Anniversary of the #IBelong campaign, western region of Gbarma, County of Gbarpolu, Liberia, Photo: Church Aid, 2020

Brown, president of the Inter-Religious Council of Liberia, has remained committed to ending statelessness for more than seven years. After attending a workshop on statelessness led by the Commission if the Churches on International Affairs (CCIA) of the World Council of Churches (WCC) in 2016, he was inspired to champion a campaign for birth registration in his country.

According to the UN Refugee Agency, Liberia is one of 25 countries in which there is no gender equality in nationality laws. It is also a country where birth registration is lacking, especially in remote rural areas.

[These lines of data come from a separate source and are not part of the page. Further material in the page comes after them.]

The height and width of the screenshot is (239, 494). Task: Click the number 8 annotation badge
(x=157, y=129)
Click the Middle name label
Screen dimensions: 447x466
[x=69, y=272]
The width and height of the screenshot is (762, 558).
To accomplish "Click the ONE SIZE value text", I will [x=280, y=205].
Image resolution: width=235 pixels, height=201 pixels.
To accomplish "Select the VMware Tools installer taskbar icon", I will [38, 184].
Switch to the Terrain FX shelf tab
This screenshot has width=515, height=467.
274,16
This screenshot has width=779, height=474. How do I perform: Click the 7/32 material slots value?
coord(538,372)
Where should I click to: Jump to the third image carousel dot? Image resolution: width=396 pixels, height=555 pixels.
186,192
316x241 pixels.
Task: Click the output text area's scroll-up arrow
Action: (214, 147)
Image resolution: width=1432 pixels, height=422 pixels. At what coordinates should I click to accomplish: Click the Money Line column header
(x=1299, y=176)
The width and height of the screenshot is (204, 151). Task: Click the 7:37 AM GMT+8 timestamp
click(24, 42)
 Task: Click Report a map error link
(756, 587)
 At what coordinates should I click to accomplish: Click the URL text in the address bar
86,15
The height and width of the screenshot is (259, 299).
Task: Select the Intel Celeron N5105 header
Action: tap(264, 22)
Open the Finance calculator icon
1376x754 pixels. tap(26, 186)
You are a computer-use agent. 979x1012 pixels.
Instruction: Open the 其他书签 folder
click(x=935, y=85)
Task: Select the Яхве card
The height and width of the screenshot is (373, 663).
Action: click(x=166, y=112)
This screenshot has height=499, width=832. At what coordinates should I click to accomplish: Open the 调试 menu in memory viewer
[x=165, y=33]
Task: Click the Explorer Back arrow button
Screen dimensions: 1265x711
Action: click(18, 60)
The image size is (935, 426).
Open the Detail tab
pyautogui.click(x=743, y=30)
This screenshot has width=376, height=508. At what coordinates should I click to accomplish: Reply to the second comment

Every year since 2014—when the UNHRC first started its “I Belong” global campaign to end statelessness—Brown has organized a corresponding national birth registration campaign in Liberia on 4 November, the day “I Belong” was founded. Collaborating with the Liberian Ministry of Health and other public officials, Brown has helped deliver birth certificates to children, some of which could otherwise have become stateless.

“It is a moving experience to see the smiles on the faces of the children and their parents as they received their birth certificates in support of the campaign against statelessness,” said Brown.

In a letter on 25 February to Liberian minister of health Dr. Williamena Jallah, WCC acting general secretary Rev. Prof. Dr Ioan Sauca expressed gratitude to the Liberian government for its collaboration with the Liberia Council of Churches and Church Aid Inc. on the Campaign to End Statelessness in Africa.

The campaign has been able to raise awareness and set up local structures in more than ten of Liberia’s 15 counties, issuing more than 4,231 birth certificates to children under 12.

“We assure you of our unflinching support in the collaboration to drive this initiative through,” wrote Sauca.